Two months into Uncle Ike’s brand new pesticide testing program and the busy pot shop has already nabbed its first failure. A concentrate tested positive for having 1.5 times the state’s limit for piperonyl butoxide, a pesticide usually used in conjunction with other insecticides.
Ian Eisenberg, the owner of the pot retailer, said it didn’t surprise him how quickly his new program found a failure. He pointed to a recent report that found that over 40 percent of the pot products tested at the Washington State Department of Agriculture failed for containing illegal amounts of pesticides.
“42 percent is a big number,” Eisenberg said. “It’s going to be biased because those tests are complaint based but 30 percent seems to be what we think is going to fail out. It’s a lot and it shouldn’t be that way.”
Washington is one of the only states in the country that legalized pot but did not require pesticide testing for legal weed products. California, Oregon, Colorado, and Nevada all require pesticide tests for all pot products. Washington, on the other hand, conducts random and complaint-driven pesticide testing. Those complaint driven tests are the ones that appear to be failing at above 40 percent levels.
Eisenberg is part of a statewide movement of private businesses conducting their own pesticide testing instead of waiting for the state to require it. Eisenberg randomly tests five products off his shelf every month. If the results come back with illegal amounts of pesticides in them Eisenberg immediately removes the product from the shelves and offers refunds. Eisenberg also tests other products from the same vendor to see if they fail as well. If that second product fails, then all products from that company are pulled from shelves. If that vendor wants to be sold at Uncle Ike's they must provide pesticide testing for all of their products for the next six months.
Eisenberg said he started the program after he got tired of waiting for the state to act.
“I think it’s a lot of consumer education that has to happen and we got tired of talking about it and complaining about it and decided to do something,” Eisenberg said.
Brooke Davies, the executive director of the Cannabis Organization of Retail Establishments trade group, said Ike’s was the first store she knew of to require storewide random testing for pesticides.
“Ike's is the only store I know of with a program like this. It is possible that others may follow in his footsteps, however a program like this requires thoughtful planning,” Davies said.
It’s not quite on the same level of Ike’s testing, but Origins Recreational also conducts some pesticide tests on their products.
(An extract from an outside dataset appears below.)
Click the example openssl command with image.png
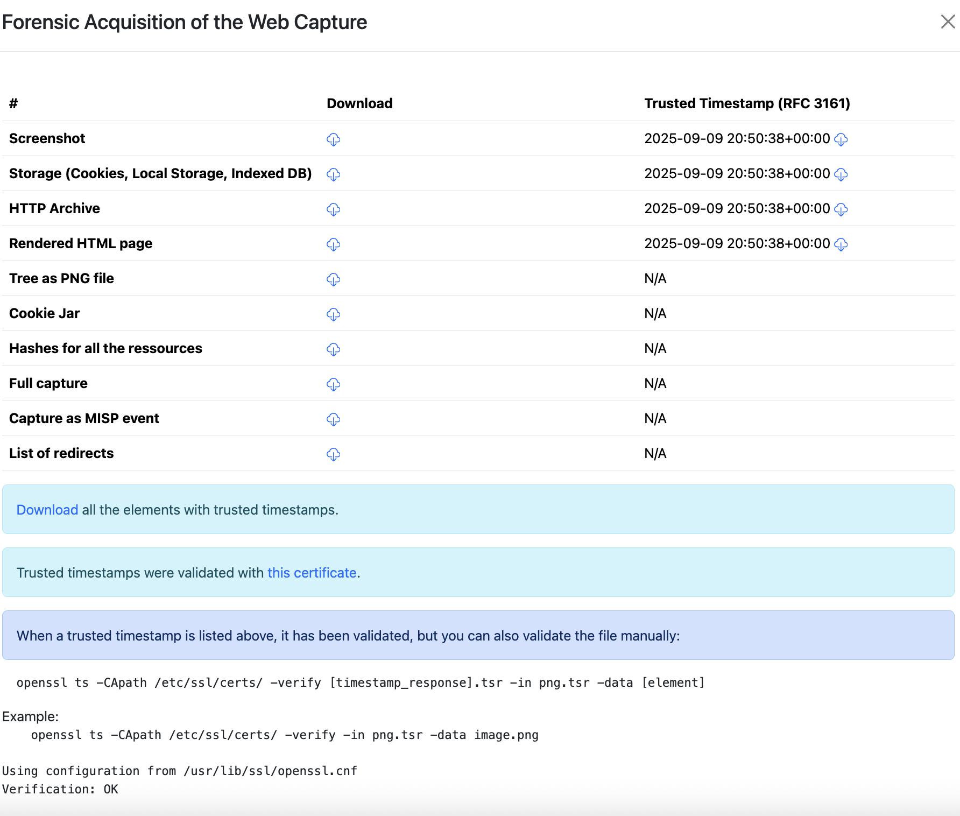 click(285, 735)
The retailer, which has locations in West Seattle and Redmond, requires new suppliers to provide test results showing they do not use pesticides before they can send their products to the store. They also conduct random pesticide testing on their house Origins brand products, according to Jon Sherman, one of the store’s owners.
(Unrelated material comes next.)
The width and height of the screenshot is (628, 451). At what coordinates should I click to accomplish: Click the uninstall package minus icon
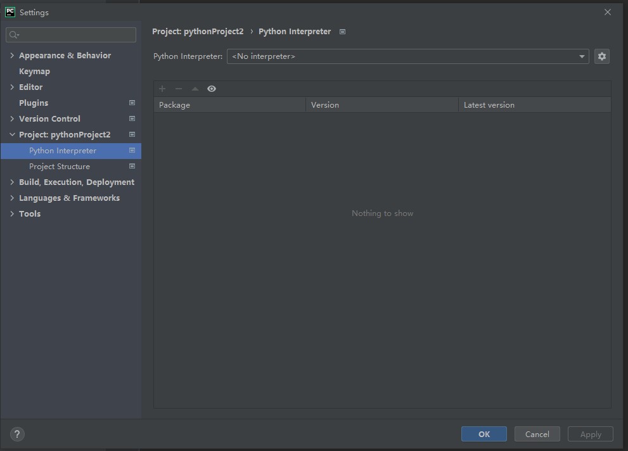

“When we onboard a vendor we require them to provide us that testing material and we have a separate affidavit that each vendor signs that acknowledges that we operate within the legal boundaries of the state and acknowledges that they don’t have the restricted pesticides,” Sherman said.
Sherman said growers that use illegal pesticides don’t even try to get on his shelves because they know about the testing.
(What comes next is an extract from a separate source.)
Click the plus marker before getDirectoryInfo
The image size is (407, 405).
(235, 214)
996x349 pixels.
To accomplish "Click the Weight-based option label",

“I think a lot of them just don’t come to us because they know we are going to test them,” Sherman said.
The Origins program differs from Ike’s because it only requires pesticide testing for that first batch of products, after that the supplier does not need to provide additional pesticide testing. At Uncle Ike’s, every product on the store’s shelves can get randomly tested for pesticides during any given month.
That’s how this first culprit got nabbed, a concentrate called Mimosa #26 made by Exotikz. The 75 percent THC product had 3.368 parts of piperonyl butoxide per million, according to Uncle Ike’s testing. The state’s limit is 2 parts per million.
Pot growers often complain that pesticides can inadvertently contaminate pot products from unlabeled soils or other products that the farmer didn’t know contained pesticides. Eisenberg, who is publishing the results of these pesticides online, said he wasn’t concerned that a grower could inadvertently get a negative result.
“That’s the growers’ responsibility to know what they’re using. I’m not that concerned,” Eisenberg said. “It’s our responsibility to live up to our LCB rules and laws as it is their responsibility.”
Eisenberg said he is relying on Jim MacRae, a data scientist and cannabis consumer safety advocate, and Tobias Coughlin-Bogue, a local journalist that has covered the state’s pesticide problem for The Stranger, to keep the program as non-partial as he can.
Eisenberg said in the demanding business of legal weed, you can't simply trust that a grower isn't using illegal pesticides.
“There’s too much of an incentive to use a pesticide if you are going to lose your whole crop," Eisenberg said. "A lot of growers, if they lose their entire crop they are out of business.”
And now Eisenberg is making sure if they use illegal pesticides, they won't be able to sell their pot at Seattle's busiest chain of weed shops.